A ce propos, plusieurs prix Nobel ont depuis 15 ans, tiré la sonnette d’alarme sur les inégalités croissantes et les dérèglements occasionnés par cette tendance.
"Tous les chercheurs qui travaillent sur les écosystèmes et sur la philosophie écologique rappelaient que nous sommes en train de créer les raisons du désastre actuel de notre civilisation.
"Tout cela doit donc nous amener à comprendre que les nouvelles formes de solidarité, en dehors des logiques étatiques et marchandes, sont vraiment fondamentales.
"Comme il devient évident qu’il y a des services publics en lien avec l'humain (santé et éducation) qu’il va falloir absolument sanctuariser.
"Même s’il y a du privé qui y est associé, il faut de la régulation pour ne pas créer de vulnérabilité et des déclassements dans notre société à cause de dépenses remettant en cause la dignité des gens.
FMI, Reagan et Thatcher
"On l’a dit et redit mais aujourd’hui cette pandémie montre que c’est une évidence et qu’on ne pourra plus fonctionner comme avant, car l’Etat se doit d’avoir un rôle protecteur et providentiel.
"Malheureusement, cette dimension a été abandonnée avec la culture de l’autorégulation et même de la dérégulation.
"Ce phénomène n’est d’ailleurs pas à mettre uniquement au passif du FMI mais aussi sur le compte des politiques ultralibérales initiées par Reagan et de Thatcher et devenues des paradigmes indépassables.
"Même les alternatives proposées par des acteurs politiques critiques vis-à-vis de la mondialisation n'ont jamais été suffisamment prises au sérieux. Il va falloir rebattre les cartes à ce sujet.

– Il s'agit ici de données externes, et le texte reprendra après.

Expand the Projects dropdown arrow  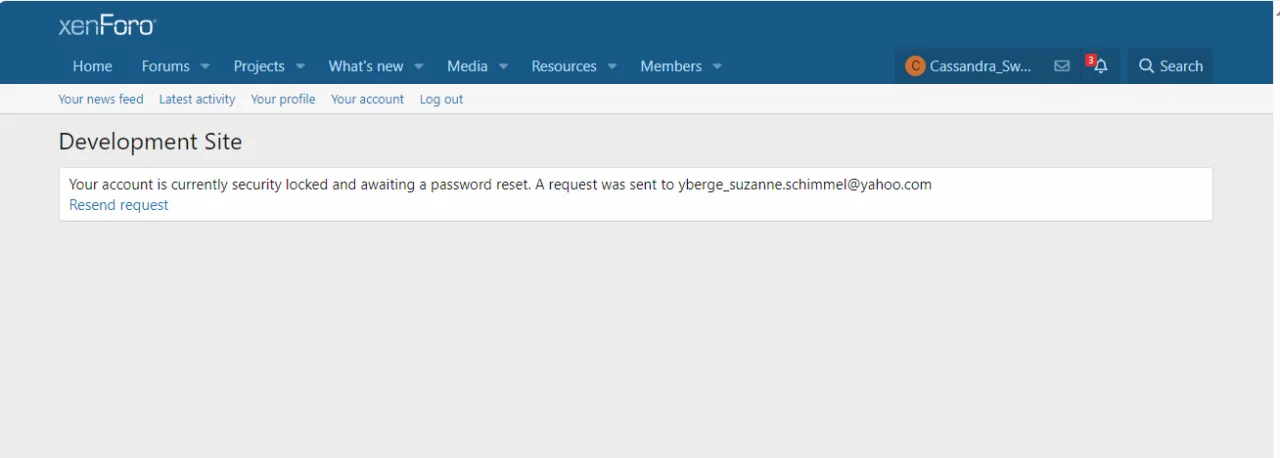tap(300, 67)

"Cette question, plus que d’actualité, s’avère être une nécessité mais pas seulement car cette crise a aussi montré le besoin de circuits courts qui réduisent le nombre d’intervenants qui renchérissent le coût de la vie et vivent sur un système vertical basé sur une redistribution inéquitable.
"Aujourd’hui, il convient donc de faire preuve de plus d’humilité et de solidarité", explique Ksikes qui ne pense pas pour autant qu’il soit possible "de décréter le retour de la gauche".

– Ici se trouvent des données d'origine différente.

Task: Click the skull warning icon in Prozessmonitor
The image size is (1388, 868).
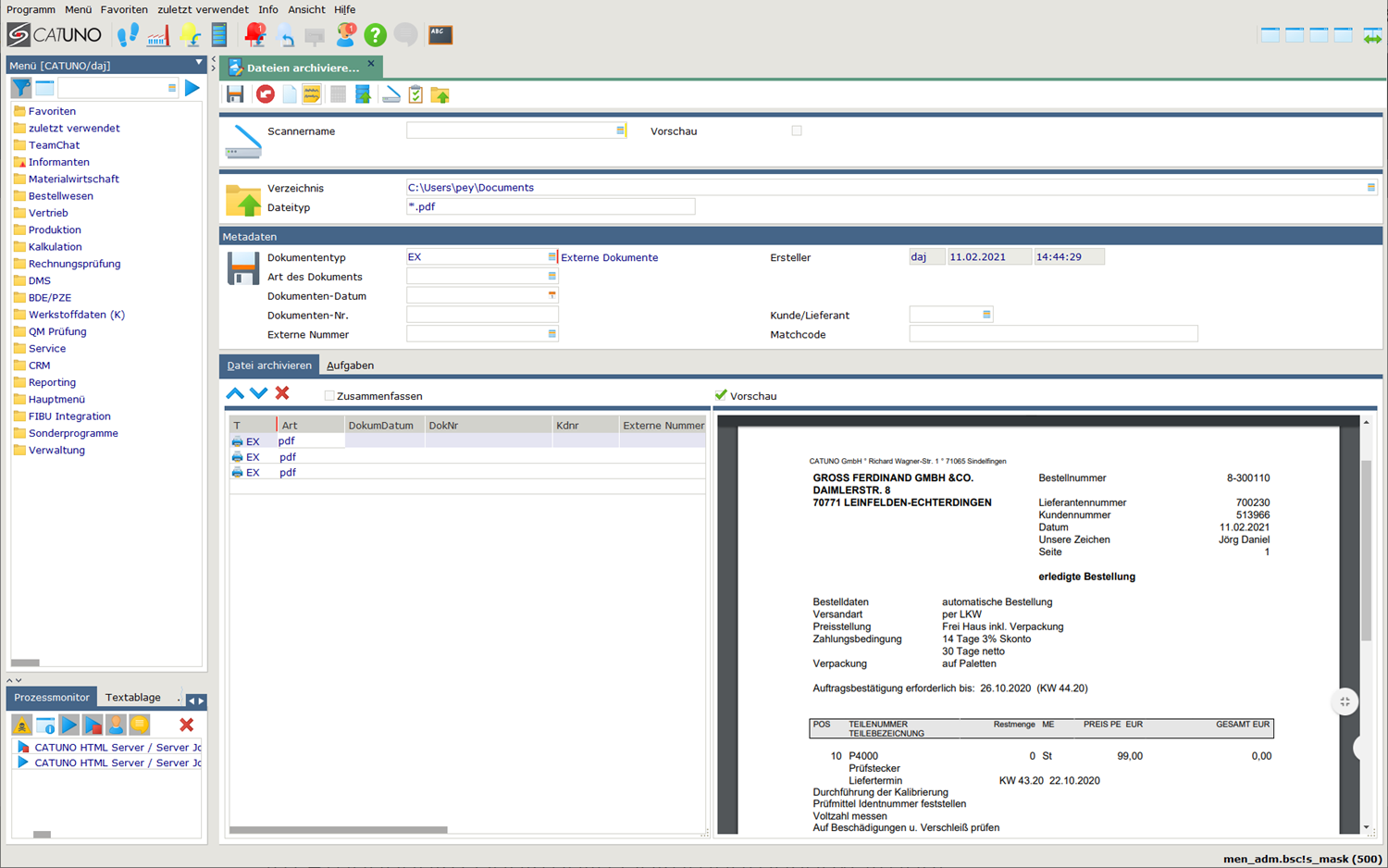Action: click(x=21, y=725)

"Ce qui est sûr, c'est que plusieurs questions que la gauche avait du mal à dire clairement et à susciter de l'adhésion autour peuvent devenir avec cette crise plus audibles et pourraient s’imposer.
"En dehors des partis de gauche, il y a d’autres formes alternatives d’expression qui viennent de la démocratie participative, plus que celle représentative. En effet, toutes ces organisations qui sont dans l’action sociale, culturelle et économique apportent des solutions dans la vie quotidienne des démunis et proposent par l'action des voies tierces insuffisamment empruntées par le mainstream.

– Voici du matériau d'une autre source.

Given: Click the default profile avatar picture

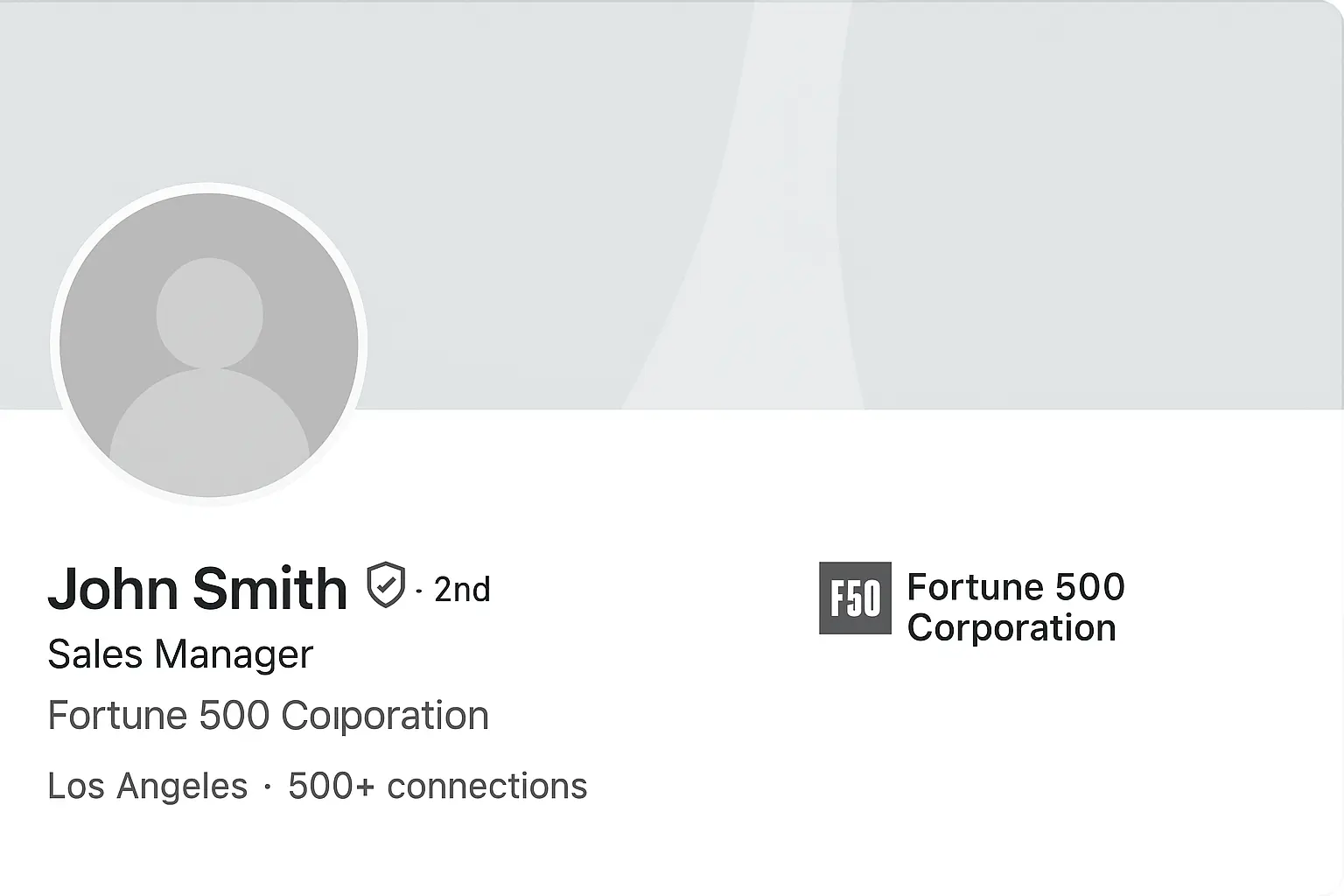Looking at the screenshot, I should pyautogui.click(x=208, y=344).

"A partir de là, il est très probable que les pratiques émergentes vont à l’avenir prendre plus de poids dans l’esprit de nos concitoyens", conclut l’ancien journaliste qui tient à préciser qu’il ne s’exprime pas en tant que membre de la commission spéciale de développement.
Karim Tazi : "Un tournant historique"
Une vision partagée par son collègue à la CSMD, l’industriel et acteur de la société civile Karim Tazi qui évoque un tournant historique inédit et quasi-révolutionnaire dont seule la nature a le secret.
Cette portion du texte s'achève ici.